The arch enemies have waged a legal and public relations battle as Sea Shepherd has sought to disrupt an annual whale hunt in the Antarctic that Japan defends as scientific research.
However, the settlement between the US-based Sea Shepherd Conservation Society and Japan's whaling body is unlikely to end the dispute as operations in Antarctic waters are mostly carried out by Sea Shepherd Australia, which does not come under the ruling.
On Tuesday, the Institute of Cetacean Research and Kyodo Senpaku - key players in Japan's whaling industry - announced a legal settlement that would bar the US group from attacking whaling ships or funding such activities.
The parties involved "successfully resolved the dispute through mediated negotiations earlier this month", it said.
But Sea Shepherd played down any suggestion of a global agreement, saying the settlement only applied to its US arm and that other branches, including its Australian office, would keep fighting.
"The ruling in the US courts affects ONLY our US entity," the group's global chief executive Alex Cornelissen said in a statement.
"Sea Shepherd Global and all other entities around the world, other than the USA, will continue to oppose the illegal Japanese whaling in the Antarctic," it added.
The whaling institute insisted the settlement would act as a deterrent to "some extent" by choking off funding by the group's US arm.
The announcement comes after a US court issued a preliminary injunction against Sea Shepherd in late 2012, ordering it to steer clear of the whaling ships.
Last year, the group agreed to pay US$2.55 million to Japanese whalers for breaching the earlier court order.
Japan initiated the legal battle after several hunts in which the anti-whaling activists pursued the fleet for months in the icy waters near Antarctica, seeking to stop the slaughter.
Activists harassed whalers with paint and stink bombs, rammed their ships, and snared ship propellers with ropes.

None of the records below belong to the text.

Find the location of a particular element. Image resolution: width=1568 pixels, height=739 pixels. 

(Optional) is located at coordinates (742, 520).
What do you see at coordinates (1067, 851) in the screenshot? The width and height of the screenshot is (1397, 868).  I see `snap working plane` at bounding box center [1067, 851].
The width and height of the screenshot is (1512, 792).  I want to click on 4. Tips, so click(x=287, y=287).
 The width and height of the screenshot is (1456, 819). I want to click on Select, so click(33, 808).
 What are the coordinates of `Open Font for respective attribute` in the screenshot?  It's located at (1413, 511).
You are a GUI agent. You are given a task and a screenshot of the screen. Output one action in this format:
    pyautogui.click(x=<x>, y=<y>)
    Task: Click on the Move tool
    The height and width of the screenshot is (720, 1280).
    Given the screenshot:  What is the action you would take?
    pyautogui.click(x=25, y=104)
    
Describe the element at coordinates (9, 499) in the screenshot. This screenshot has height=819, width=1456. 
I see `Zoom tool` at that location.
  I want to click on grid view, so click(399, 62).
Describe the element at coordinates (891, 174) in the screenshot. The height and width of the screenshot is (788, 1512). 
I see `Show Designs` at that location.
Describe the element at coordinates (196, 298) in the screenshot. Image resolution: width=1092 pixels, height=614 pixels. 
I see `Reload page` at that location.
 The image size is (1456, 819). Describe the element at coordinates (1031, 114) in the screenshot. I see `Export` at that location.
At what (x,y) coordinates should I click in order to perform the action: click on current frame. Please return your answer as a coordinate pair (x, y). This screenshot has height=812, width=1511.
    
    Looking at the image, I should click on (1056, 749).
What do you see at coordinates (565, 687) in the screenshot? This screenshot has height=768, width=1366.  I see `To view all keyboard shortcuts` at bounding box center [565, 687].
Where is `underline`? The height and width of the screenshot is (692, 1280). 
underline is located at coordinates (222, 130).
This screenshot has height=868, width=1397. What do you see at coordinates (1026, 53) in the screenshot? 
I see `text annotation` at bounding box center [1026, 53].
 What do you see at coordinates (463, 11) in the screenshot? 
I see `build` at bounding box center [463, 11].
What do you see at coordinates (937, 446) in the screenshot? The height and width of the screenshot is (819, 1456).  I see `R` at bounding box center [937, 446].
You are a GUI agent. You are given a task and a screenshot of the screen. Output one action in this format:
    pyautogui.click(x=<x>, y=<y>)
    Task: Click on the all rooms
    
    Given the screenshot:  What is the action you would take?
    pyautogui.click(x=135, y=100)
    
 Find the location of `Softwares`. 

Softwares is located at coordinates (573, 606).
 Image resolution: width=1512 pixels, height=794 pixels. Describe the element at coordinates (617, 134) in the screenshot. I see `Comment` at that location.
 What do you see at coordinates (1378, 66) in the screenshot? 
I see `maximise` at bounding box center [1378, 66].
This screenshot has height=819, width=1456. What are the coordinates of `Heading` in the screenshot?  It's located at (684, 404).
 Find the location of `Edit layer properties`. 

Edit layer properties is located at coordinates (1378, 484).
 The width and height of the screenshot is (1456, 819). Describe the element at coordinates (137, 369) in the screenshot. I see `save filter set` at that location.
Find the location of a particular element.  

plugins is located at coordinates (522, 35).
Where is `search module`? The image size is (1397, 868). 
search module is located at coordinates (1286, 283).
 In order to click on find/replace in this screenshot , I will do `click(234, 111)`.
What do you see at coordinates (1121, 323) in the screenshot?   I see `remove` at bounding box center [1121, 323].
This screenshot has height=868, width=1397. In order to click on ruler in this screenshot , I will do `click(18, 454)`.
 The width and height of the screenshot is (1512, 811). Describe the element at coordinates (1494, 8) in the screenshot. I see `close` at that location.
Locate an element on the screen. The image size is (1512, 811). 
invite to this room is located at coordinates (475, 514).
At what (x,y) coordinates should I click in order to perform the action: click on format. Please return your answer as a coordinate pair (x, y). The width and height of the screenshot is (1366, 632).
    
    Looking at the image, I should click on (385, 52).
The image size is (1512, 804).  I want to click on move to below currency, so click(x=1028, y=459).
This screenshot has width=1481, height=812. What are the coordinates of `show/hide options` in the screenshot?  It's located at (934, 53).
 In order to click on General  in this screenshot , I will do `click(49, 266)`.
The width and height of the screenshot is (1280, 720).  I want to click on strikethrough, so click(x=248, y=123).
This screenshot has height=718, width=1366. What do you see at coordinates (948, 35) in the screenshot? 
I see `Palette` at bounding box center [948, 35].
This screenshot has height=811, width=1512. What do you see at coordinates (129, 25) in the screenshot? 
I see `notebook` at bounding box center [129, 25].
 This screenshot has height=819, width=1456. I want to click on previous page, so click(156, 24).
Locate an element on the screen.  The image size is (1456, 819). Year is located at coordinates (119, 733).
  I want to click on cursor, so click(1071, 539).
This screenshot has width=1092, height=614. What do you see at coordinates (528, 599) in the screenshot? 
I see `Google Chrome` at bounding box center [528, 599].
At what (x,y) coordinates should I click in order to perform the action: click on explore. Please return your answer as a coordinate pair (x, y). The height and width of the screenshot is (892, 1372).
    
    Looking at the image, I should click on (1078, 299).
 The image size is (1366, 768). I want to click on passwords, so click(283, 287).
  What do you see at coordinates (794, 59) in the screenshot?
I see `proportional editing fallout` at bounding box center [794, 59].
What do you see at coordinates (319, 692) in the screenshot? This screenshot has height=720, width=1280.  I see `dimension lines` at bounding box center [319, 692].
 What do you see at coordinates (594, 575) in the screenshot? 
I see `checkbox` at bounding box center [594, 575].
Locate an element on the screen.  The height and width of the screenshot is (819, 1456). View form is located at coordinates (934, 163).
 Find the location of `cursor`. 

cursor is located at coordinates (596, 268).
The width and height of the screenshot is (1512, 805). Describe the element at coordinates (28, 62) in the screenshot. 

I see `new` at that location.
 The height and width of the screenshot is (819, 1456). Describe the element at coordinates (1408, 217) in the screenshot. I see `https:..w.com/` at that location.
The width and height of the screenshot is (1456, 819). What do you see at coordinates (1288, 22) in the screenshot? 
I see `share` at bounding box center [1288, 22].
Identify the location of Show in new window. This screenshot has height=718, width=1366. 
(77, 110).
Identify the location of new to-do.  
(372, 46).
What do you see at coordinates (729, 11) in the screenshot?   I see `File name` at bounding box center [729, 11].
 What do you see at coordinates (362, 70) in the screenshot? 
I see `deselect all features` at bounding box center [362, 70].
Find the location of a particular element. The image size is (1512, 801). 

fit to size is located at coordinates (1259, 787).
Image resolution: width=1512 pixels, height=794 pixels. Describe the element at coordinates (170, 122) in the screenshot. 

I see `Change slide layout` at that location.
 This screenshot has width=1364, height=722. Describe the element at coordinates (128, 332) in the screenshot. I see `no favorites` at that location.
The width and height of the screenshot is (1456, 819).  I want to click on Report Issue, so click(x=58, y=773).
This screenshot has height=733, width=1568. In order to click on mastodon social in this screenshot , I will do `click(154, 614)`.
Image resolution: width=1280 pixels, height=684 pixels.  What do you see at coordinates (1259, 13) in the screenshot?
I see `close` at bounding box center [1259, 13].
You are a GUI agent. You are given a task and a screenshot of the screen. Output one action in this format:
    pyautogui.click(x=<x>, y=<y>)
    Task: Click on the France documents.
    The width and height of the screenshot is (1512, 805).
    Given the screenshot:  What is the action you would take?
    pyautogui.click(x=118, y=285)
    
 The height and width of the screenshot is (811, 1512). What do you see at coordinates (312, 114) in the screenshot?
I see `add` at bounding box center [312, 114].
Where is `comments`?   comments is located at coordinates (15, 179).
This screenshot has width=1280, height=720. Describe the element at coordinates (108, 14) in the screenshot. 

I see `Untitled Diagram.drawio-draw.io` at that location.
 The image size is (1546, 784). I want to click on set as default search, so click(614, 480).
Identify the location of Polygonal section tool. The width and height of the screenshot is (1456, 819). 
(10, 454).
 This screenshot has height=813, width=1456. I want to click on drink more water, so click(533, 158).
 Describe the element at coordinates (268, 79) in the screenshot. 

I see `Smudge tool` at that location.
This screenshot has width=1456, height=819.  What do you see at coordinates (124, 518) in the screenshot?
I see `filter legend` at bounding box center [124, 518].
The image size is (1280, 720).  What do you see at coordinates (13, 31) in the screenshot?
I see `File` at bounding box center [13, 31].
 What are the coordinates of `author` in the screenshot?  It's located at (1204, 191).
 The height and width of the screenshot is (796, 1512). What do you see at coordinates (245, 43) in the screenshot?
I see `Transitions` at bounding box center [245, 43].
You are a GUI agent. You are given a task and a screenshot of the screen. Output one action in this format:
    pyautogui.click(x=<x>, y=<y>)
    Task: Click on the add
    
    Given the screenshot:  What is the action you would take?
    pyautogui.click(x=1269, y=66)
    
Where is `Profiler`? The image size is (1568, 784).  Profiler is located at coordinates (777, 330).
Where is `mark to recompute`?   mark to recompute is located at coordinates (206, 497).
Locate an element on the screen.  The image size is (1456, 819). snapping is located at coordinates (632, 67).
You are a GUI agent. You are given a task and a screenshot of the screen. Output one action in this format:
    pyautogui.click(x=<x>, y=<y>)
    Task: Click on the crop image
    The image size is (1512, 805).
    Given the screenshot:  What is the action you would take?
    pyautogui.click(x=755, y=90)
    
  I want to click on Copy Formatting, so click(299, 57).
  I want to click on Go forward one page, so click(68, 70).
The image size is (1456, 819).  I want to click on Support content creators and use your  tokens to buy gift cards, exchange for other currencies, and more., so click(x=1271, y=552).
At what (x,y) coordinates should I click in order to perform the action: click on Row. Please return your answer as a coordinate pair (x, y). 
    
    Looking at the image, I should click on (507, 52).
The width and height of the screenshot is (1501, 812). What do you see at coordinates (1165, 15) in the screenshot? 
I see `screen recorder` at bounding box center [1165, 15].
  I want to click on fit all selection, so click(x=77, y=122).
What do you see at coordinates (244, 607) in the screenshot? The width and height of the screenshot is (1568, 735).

Japan claims it conducts vital scientific research using a loophole in an international whaling ban, but makes no secret that the mammals ultimately end up on dinner plates.
It was forced to call off the 2014 to 2015 hunt after the United Nations' top court, the International Court of Justice, ruled in 2014 that its annual mission to the Antarctic was a commercial hunt masquerading as science.
The hunt resumed at the end of 2015, with the fleet returning to Japan in March of this year after having killed more than 300 of the mammals.